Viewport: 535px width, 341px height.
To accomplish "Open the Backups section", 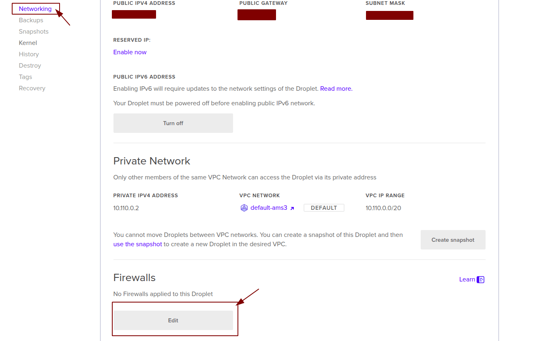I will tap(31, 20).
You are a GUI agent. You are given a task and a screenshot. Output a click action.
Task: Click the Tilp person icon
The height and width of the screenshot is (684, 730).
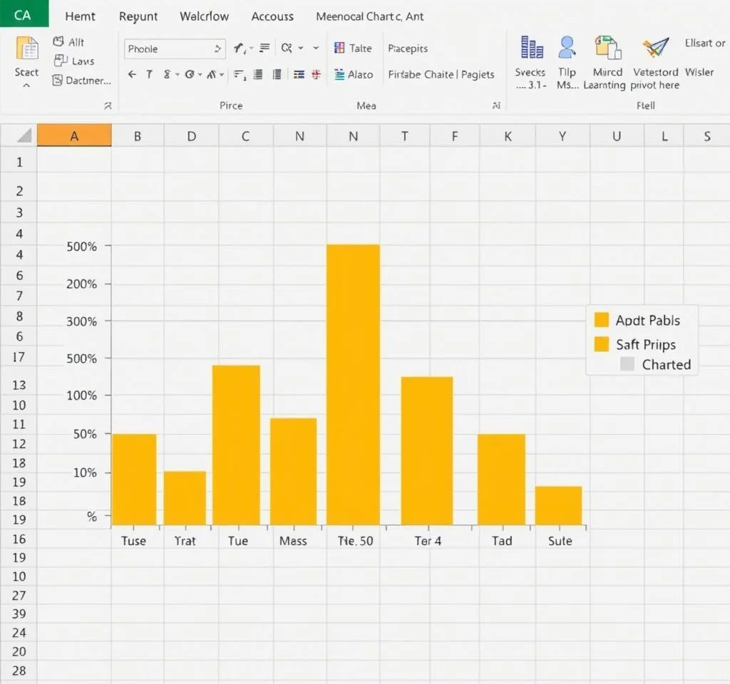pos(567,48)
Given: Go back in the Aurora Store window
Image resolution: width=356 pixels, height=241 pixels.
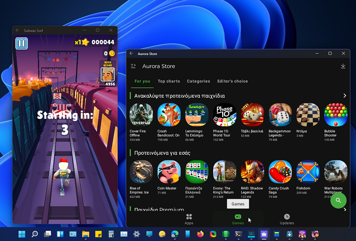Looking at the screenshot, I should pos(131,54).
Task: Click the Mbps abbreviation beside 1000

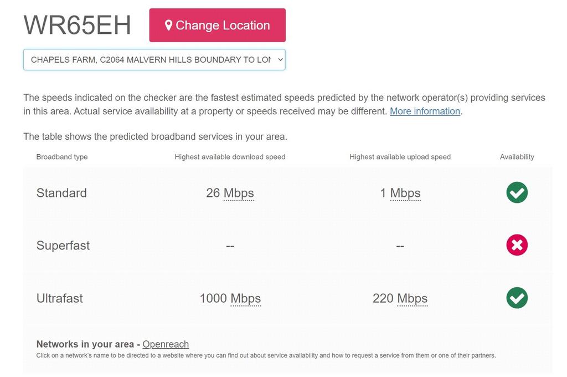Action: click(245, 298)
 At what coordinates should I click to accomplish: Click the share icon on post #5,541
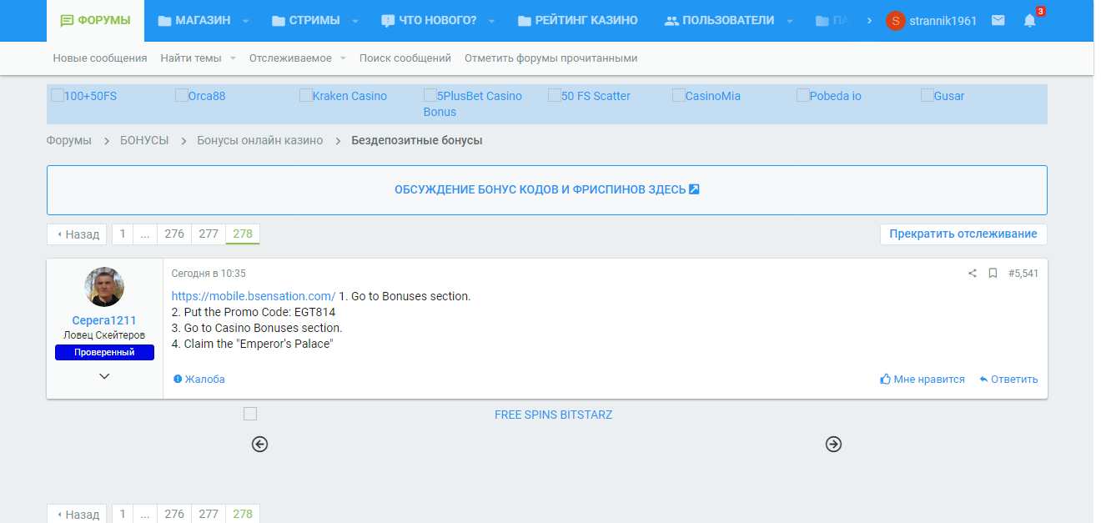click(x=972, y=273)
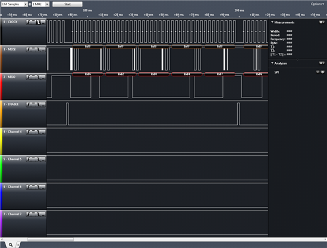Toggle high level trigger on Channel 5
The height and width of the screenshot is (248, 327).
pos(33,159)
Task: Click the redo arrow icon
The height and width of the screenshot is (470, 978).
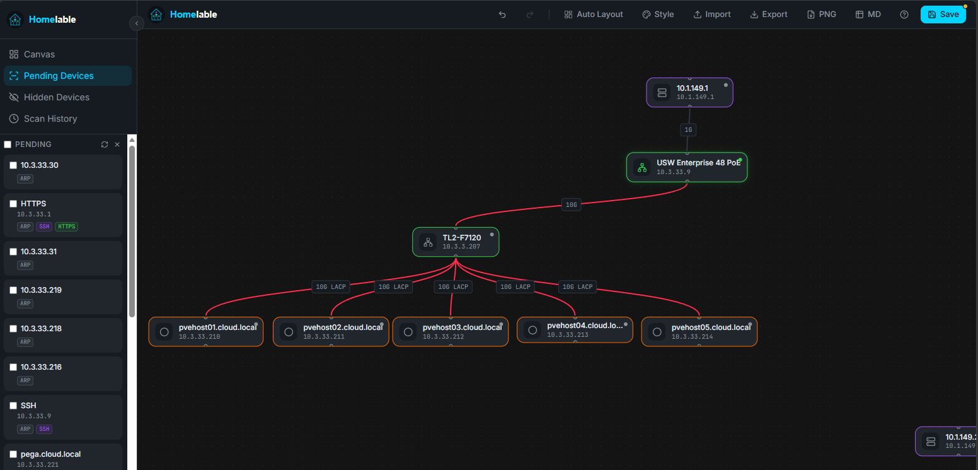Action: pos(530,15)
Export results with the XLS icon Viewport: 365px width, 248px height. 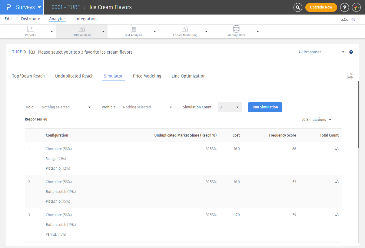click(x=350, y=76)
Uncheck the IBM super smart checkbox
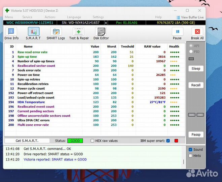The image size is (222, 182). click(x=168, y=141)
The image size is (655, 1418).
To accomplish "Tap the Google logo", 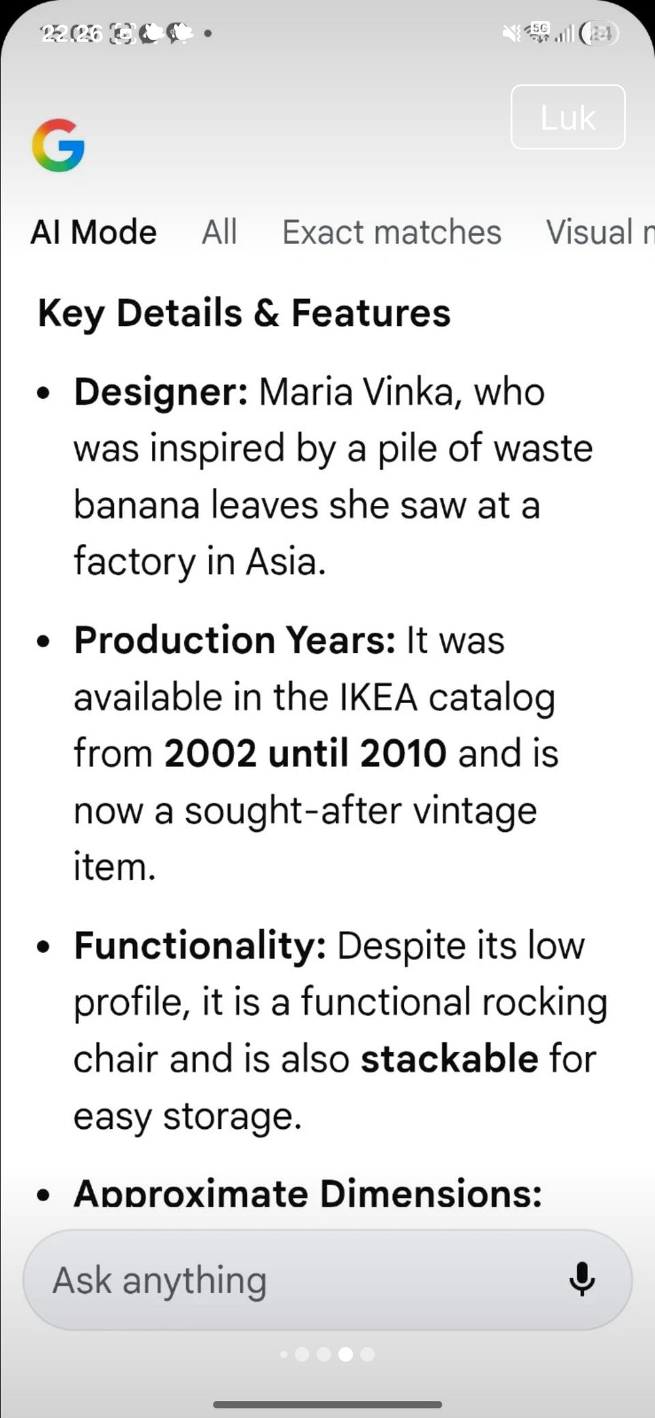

——

PROBLEM STATEMENT
The stretch to restate runs from the line above containing "Image resolution: width=356" through the line containing "Task: Click the redo arrow icon". Copy it word for word, ends included, without pictures.

TASK OUTPUT
Image resolution: width=356 pixels, height=241 pixels.
Looking at the screenshot, I should pos(131,54).
Task: Click the Mbps abbreviation beside 1000

Action: click(245, 298)
 At what coordinates should I click to accomplish: Click the share icon on post #5,541
click(x=972, y=273)
Toggle high level trigger on Channel 5
The height and width of the screenshot is (248, 327).
pos(33,159)
Task: Click the redo arrow icon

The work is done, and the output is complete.